During the final months of his life, Jean-Pierre Duprey devoted himself entirely to writing La Fin et la Manière, which expressed profound despair. On October 2, he sealed a large envelope containing his manuscript, without any comment. After asking his wife to take it to the post office to send it to André Breton, he hanged himself from a beam in his studio.
“Jean-Pierre Duprey sculpted claw-beings, the bas-reliefs of an underground world coursed by tremors”, wrote Alain Jouffroy about his sculptures(3). Inspired by Surrealist research, particularly close to that of Roberto Matta and Wifredo Lam, Jean-Pierre Duprey’s visual work remains little known. One of the keys to interpretation is certainly the provenance of this nearly unknown set of works on paper that we are presenting this summer at the gallery: it connects Duprey’s work to the genealogy of artists loved and supported by Daniel Cordier.
The forty rediscovered drawings seem to have been selected for an exhibition planned with the collaboration of Édouard Jaguer. Although the project was aborted and the exhibition never took place at the galerie Cordier, the selection of these works reveals the coherence of the collection, oriented towards an interior, organic, and painful world, and reflects the eye of its creator, who notably organized the 1959 International Exhibition of Surrealism, in which Jean-Pierre Duprey was involved.
Another key is certainly the reading of his poetry, from which, as writer Jean-Christophe Bailly suggests, the “shattering of time seems thinkable ”(4).
Armance Léger
This exhibition was selected for the « Paris Surréaliste » program, conceived by the Comité des Galeries d’Art, the Centre Pompidou, and the Association Atelier André Breton, on the occasion of the centenary of the publication of the first Manifesto of Surrealism.
Jean-Pierre Duprey (1930-1959, FR)
Major Publications: Derrière son Double, Paris, Le Soleil noir, 1950; La Fin et la Manière, Paris, Le Soleil noir, 1965; La Forêt sacrilège, Paris, Le Soleil noir, 1970.
Solo Exhibitions: [Paintings and Sculptures], À L’Etoile Scellée, Paris, 1954;
Jean-Pierre Duprey: Sculptures, Galerie Furstenberg, Paris, 1956; Jean-Pierre Duprey, 1930-1959, Galerie Martel-Greiner, Paris, 2007.

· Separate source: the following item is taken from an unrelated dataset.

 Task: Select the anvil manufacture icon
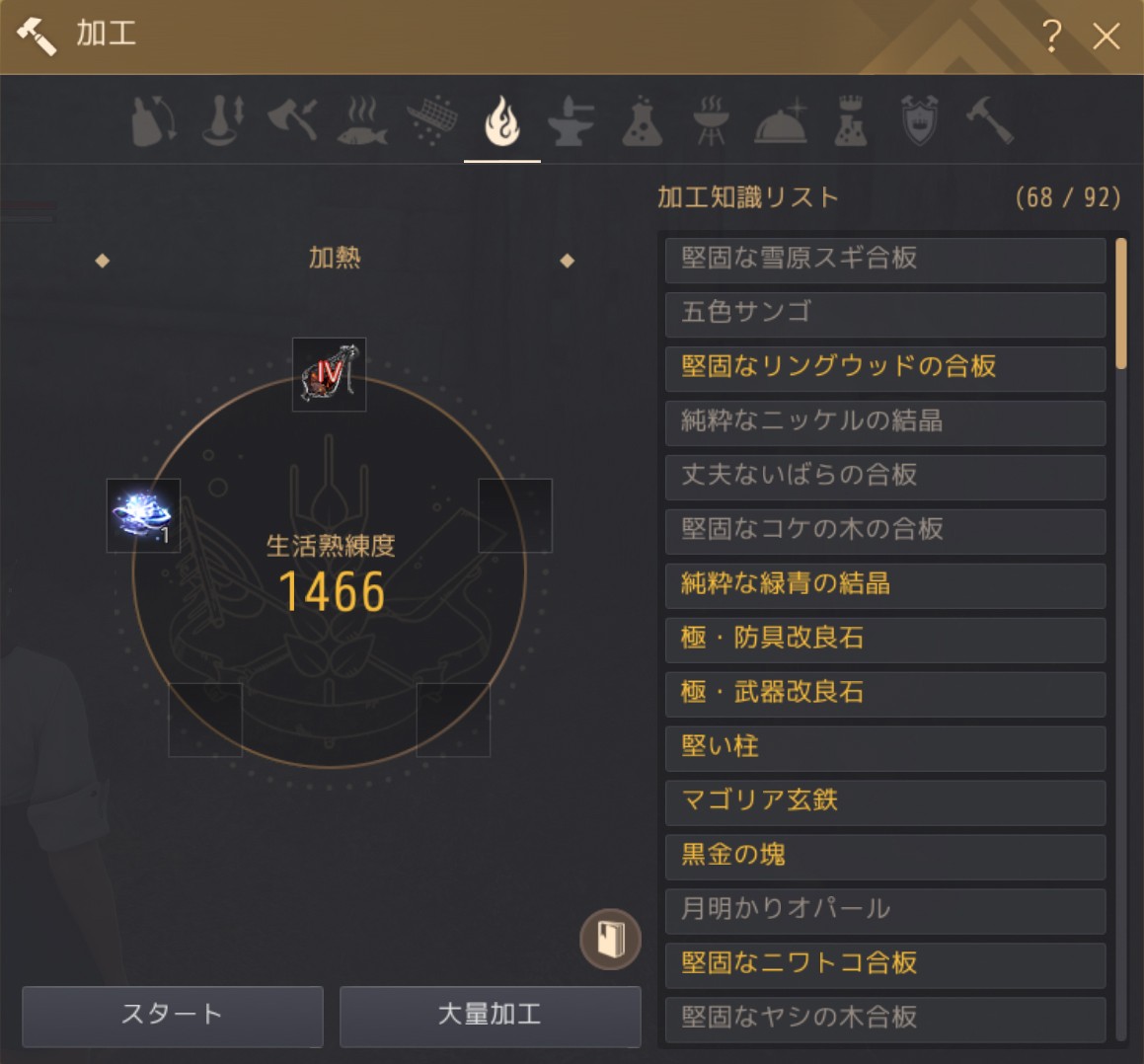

Group Exhibitions: Phases de l’art contemporain, Galerie Creuze, 1955; [Phases] Galerie Kleber, Paris, 1957; Phasen, Stedelijk Museum, Amsterdam, 1957; Salon de la Jeune Sculpture, 1958; Five Young Sculptors of the New Paris School, Galerie Saint-Augustin, Paris, 1958.
(1) Daniel Cordier (1920-2020) left an exceptional legacy: the uniqueness of his intellectual journey and the immense collection he amassed over the years shaped the history of art in the second half of the 20th century. After his death, Sotheby’s organized two public auctions of his collection, and in 2022, the Galerie Christophe Gaillard successfully undertook the ambitious project of acquiring what remained of it—over 2,000 works.
(2) Bibliography based on the Œuvres complètes de J.-P. Duprey (Paris, Poésie/Gallimard, 2015).
(3) Alain Jouffroy, Lettre rouge, Préface à La Fin et la Manière, Paris, Le Soleil noir, 1965.
(4) Jean-Pierre Duprey par Jean-Christophe Bailly, Paris, Poètes d’aujourd’hui, Seghers, 1973.